The other day we went the canyon in the afternoon. It was one of the last hot days in the forecast (well, we can hope!), and I thought it would be fun to splash in the cool water. And it was. The water was too cold to be inviting enough to get really wet, but Xander enjoyed finding rocks and sticks to throw in, picking his way across the running stream, losing a shoe and not even caring. Eddie scrambled over large boulders, gleefully discovering long-legged skimmer bugs and the tiniest frog, and built a boat with a leaf for a sail. We didn’t go far but wandered along the stream stopping at a few of the deeper pools. Sticks dug into the dirt, rocks splashed. Ollie enjoyed splashing in the water gliding over a large boulder and trying to sneak leaves and twigs into his mouth when I let him out of the carrier strapped to my chest.
Then Eddie noticed a big smooth fallen log stretching over a few foot drop in the stream. “Just like a slide!” he said. Maybe a few feet over the water at its highest, he commented how it was a tricky slide, how if you fell off you’d land in the water. I didn’t push, remained nonchalant about how if one fell in, they’d be wet, not the end of the world. I really didn’t expect him to try out the “slide”, we were just chatting about it. But after a while he ventured up the trail to where the tree rested before jutting down beside the water gliding over a big boulder toward the shallow pool below. He carefully edged down the tree, straddling it like a pony. He was careful and controlled. I was mentally weighing the risk and could see the worst would be a short slide down a hard rock into shockingly cold water. He didn’t get far before the risk became too big in his mind; it was too high, too easy to fall. He’d started edging backward up the log when he slipped.

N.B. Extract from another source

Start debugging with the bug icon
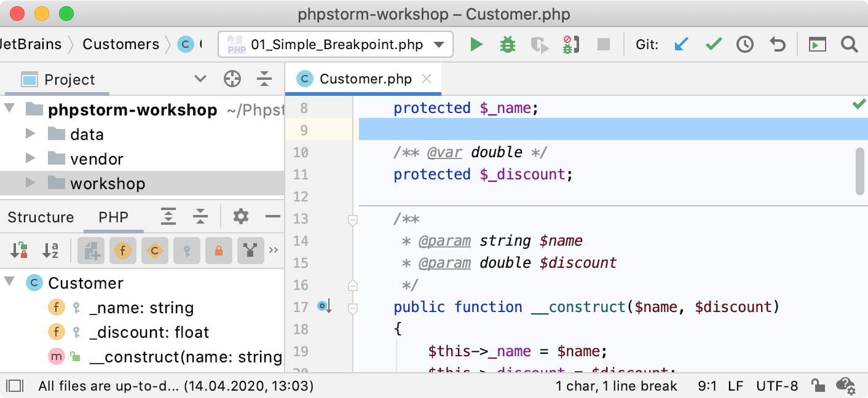The width and height of the screenshot is (868, 398). coord(507,45)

The fall was startling. He slid down the rock and half into the water, his legs below the knee got wet. Of course, he cried out and tried scrambling up the slippery rock instead of just standing up in the pool of (maybe) knee-high water and wading out the other side. He slid back down the rock into the water again and his cries turned panicked. I was watching from the trail and had Ollie strapped on me in the carrier, so it took me a few moments to round the brush and wade into the water toward Eddie. I soothed, “You’re fine. It’s just water. I’m coming to help you. Just stand up and come to me.” He couldn’t. He kept trying to stay out of the water, clung to the slippery rock screaming at me to help him up the rock incline! I reached him and tried to help him stand, but he refused to enter the water wanting me to help him climb the rock. It was too slippery, and I didn’t want to fall with Ollie strapped to me. I kept coaxing through the panic, and eventually found a safe way to help him up over the rock back to the trail.

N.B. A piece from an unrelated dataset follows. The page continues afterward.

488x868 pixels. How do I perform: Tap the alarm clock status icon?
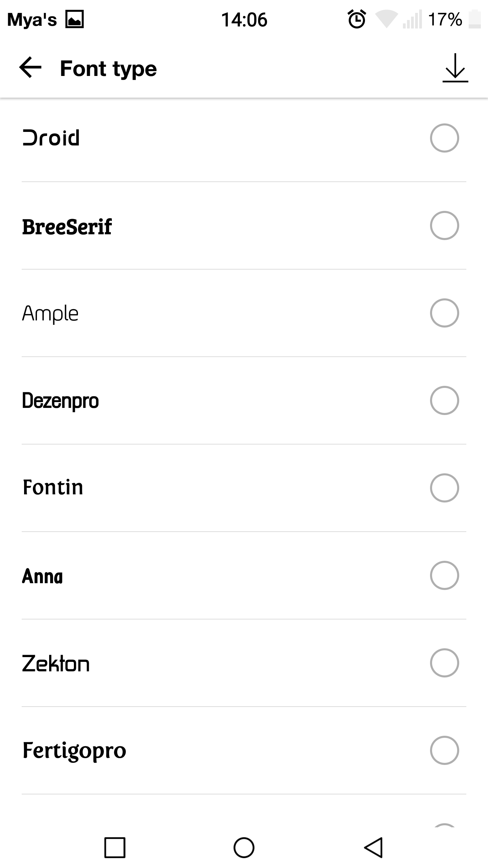pos(357,19)
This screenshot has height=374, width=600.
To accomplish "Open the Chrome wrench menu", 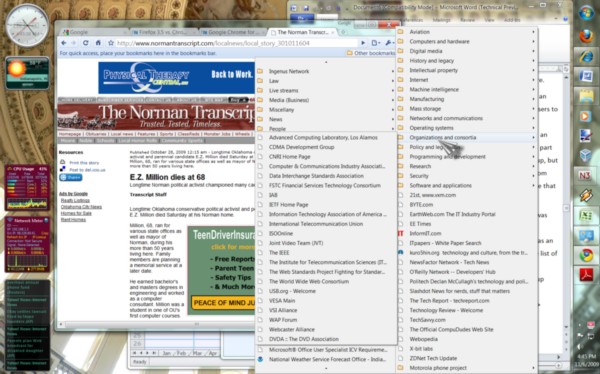I will click(389, 43).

He calmed down. I told him how brave he was to try out his idea. I praised him for trying, pushing himself. I wanted him to know falling, failing, is good because it means he’s doing something hard! I wanted him to know falling in is okay. I reassured him I knew he would be safe. Yes, it might be scary to fall, the water was cold, and he felt stuck and scared clinging to that rock, but I knew he was alright. He wasn’t hurt, and IT WAS WORTH IT. I don’t want him to hold back because of fear. Of course I don’t want him to get hurt or be scared by a fall, but it’s worth the risk.
I don’t think my words taught him much. I hope the experience did. The jolt, the fear after he fell off the log, the scrambling up a slippery rock only to slide back in, and my calm voice and reassuring helpful hand up. I hope that stuck. I hope he knows he risked and fell, but it was okay. He was okay.
In life, he will fall. He will fail.
Such is life.
While my gut is to protect him, more important is preparing him. The other day I was there to coach him, help him up, brush him off, and I hope I can always be there to be a calm and encouraging voice when he falls.
Such is parenting.
Love this, Kali! Our society is overprotective and attempts to keep kids from getting hurt so much that they miss out on life lessons! He will remember that it was okay to try and fall—and we hope he will keep trying when inventing and learning like Thomas Edison! But more importantly we fail spiritually and yet Christ loves us and encourages us onward!